Une question se pose donc : faut-il changer le système actuel (le « market centric » qui favorise les artistes les plus riches pour les rendre encore plus riches) pour un autre, plus équitable ? Si oui, comment s’y prendre ? Dans cette étude du CNM publiée hier, on y lit que le « user centric » ne serait pas non plus la bonne solution.
Pas si simple
L’étude confirme que le « user centric » atténuerait bien les redevances touchées par le top 10 des artistes (qui perdraient jusqu’à 17,2 % de revenus), et que les « petits » artistes, ceux après le top 10 000, verraient leurs revenus augmenter de 5,2 %. Mais les artistes si situant au milieu des deux (entre le top 10 et le top 10 000) ne verraient que très peu de changement dans leur rémunération voire aucune.
Sous ces graphiques, l’étude détaille : « Le top 10 artistes est plus fortement impacté avec une diminution des redevances de -17,2 % soit un montant de redevances annuelles reversées aux ayants droit de l’ordre de plusieurs centaines de milliers d’euros en moyenne.

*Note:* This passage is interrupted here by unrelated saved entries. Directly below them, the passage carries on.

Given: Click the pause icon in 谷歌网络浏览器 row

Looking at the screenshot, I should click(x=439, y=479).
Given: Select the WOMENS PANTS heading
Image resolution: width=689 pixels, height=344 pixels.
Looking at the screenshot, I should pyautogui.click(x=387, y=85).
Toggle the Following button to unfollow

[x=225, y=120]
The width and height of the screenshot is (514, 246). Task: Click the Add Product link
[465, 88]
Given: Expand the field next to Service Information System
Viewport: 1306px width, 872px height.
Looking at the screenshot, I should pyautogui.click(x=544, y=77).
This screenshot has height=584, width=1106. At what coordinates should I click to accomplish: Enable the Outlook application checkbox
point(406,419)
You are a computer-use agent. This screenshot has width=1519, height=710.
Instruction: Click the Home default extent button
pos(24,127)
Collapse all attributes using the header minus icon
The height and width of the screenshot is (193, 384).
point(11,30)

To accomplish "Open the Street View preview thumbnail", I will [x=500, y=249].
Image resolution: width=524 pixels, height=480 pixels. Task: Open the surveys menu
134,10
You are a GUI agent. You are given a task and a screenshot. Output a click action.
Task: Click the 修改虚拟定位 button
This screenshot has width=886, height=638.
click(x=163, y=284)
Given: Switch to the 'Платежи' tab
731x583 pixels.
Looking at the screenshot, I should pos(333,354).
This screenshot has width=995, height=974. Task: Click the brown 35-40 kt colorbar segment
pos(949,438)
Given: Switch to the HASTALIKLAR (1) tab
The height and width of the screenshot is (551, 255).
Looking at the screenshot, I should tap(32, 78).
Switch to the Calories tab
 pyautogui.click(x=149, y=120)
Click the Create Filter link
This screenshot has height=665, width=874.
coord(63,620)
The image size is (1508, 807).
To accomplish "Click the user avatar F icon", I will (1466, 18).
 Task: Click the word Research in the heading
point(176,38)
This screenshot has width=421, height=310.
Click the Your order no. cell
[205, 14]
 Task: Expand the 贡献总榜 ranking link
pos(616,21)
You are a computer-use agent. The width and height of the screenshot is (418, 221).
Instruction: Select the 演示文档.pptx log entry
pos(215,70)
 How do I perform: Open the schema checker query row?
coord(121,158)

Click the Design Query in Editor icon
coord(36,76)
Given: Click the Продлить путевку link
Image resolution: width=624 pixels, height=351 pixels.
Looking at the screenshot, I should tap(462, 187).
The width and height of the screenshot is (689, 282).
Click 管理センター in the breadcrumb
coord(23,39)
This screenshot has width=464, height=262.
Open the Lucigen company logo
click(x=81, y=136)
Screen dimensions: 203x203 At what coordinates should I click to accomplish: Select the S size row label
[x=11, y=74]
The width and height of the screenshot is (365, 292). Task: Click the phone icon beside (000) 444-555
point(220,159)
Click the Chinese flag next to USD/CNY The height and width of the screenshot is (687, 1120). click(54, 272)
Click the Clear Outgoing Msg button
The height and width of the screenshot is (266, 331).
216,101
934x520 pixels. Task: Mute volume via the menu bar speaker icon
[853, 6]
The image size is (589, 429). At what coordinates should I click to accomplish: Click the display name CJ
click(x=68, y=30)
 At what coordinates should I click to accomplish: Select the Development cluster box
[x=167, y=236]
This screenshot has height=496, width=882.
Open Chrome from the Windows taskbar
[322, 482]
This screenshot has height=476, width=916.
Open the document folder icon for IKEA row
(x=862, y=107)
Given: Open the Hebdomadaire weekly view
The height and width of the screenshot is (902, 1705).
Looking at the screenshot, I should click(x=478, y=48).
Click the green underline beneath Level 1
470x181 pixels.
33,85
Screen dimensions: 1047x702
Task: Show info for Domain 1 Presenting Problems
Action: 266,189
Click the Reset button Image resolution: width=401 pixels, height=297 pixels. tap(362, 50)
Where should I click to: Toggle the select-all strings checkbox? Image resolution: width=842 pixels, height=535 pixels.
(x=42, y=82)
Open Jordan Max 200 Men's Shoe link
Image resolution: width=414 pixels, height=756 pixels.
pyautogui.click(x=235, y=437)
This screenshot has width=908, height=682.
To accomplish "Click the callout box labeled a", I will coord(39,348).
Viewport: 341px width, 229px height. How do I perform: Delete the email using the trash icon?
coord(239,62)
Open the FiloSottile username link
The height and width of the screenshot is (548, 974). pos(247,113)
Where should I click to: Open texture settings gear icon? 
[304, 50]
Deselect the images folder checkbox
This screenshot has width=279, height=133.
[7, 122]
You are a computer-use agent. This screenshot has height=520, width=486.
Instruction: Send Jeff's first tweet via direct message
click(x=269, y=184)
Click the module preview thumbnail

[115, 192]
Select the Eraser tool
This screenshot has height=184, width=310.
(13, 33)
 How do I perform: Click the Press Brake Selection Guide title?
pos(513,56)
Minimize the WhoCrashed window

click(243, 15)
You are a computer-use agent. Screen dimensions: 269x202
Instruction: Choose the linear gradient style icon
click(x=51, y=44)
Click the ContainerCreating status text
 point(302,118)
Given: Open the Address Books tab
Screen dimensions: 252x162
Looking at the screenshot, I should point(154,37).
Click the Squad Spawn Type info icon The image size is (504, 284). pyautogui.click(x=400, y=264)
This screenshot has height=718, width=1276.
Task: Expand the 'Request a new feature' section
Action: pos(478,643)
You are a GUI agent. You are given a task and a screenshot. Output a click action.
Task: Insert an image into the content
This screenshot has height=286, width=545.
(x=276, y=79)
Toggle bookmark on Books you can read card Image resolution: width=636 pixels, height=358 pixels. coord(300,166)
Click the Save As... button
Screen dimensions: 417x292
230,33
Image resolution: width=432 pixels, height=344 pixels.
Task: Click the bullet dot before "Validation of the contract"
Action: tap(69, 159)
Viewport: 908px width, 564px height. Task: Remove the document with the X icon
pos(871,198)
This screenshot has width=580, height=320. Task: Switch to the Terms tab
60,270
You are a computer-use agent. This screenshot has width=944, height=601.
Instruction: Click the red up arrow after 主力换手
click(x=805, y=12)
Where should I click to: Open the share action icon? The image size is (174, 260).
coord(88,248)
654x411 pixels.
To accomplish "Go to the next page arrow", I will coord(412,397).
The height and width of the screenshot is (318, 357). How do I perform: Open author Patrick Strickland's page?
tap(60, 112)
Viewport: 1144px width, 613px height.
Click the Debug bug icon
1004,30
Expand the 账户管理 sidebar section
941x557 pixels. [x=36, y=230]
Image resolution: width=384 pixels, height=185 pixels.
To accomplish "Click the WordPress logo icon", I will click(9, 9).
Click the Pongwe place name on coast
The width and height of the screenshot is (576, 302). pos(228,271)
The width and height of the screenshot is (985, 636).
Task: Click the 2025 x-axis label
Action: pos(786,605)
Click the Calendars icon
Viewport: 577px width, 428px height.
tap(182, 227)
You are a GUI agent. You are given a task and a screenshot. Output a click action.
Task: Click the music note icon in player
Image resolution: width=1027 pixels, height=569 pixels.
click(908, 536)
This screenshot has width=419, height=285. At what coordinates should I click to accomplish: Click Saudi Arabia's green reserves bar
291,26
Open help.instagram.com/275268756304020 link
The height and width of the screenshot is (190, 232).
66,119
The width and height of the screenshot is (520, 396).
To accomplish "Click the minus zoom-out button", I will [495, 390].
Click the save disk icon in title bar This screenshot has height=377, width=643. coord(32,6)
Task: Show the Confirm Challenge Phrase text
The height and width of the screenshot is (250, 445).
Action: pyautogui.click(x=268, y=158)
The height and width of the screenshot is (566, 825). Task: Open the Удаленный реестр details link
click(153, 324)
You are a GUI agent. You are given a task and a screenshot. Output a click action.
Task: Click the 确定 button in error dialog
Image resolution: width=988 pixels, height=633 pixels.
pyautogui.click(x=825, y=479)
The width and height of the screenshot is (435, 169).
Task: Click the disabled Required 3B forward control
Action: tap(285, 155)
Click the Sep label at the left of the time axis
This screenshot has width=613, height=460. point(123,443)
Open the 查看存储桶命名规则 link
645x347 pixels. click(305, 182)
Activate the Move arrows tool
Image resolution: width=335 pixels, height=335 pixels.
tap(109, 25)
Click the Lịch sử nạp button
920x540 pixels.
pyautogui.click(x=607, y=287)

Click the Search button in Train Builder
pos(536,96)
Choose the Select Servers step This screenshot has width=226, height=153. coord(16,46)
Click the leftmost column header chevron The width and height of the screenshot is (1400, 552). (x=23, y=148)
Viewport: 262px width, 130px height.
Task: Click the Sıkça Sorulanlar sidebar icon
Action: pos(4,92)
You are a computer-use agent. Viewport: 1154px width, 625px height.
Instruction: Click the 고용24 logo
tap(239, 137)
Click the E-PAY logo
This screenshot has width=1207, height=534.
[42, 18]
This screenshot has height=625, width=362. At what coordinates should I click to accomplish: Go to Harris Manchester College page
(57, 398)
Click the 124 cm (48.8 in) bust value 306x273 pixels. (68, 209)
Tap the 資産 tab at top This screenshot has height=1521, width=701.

Au-delà du top 10 000 artistes, les redevances reversées par artiste à l’ensemble de la chaîne sont en moyenne inférieures à 10 €. Le passage à l’UCPS aurait donc un impact relatif sur les redevances générées pour les artistes les moins écoutés. »
L’ombre de la fraude
Nouvelle ombre au tableau, passer au système de rémunération « user centric » pourrait certes « permettre de réduire l’impact d’une des fraudes existantes qui consiste à réaliser un maximum d’écoutes pour des titres et artistes ciblés », mais pourrait également « faire évoluer la fraude vers le ciblage d’utilisateurs peu intensifs ou inactifs ou encore le piratage de sous-comptes au sein des comptes partagés. » En d’autres mots, l’UCPS ne semble pas être – lui non plus – viable à long terme.
Le Centre National de la Musique propose donc d’engager « une réflexion prospective avec l’ensemble des acteurs de la filière, en lien avec le ministère de la Culture, sur les enjeux et modalités d’un développement plus important du streaming en France, en veillant à la soutenabilité des modèles économiques de l’ensemble des acteurs. »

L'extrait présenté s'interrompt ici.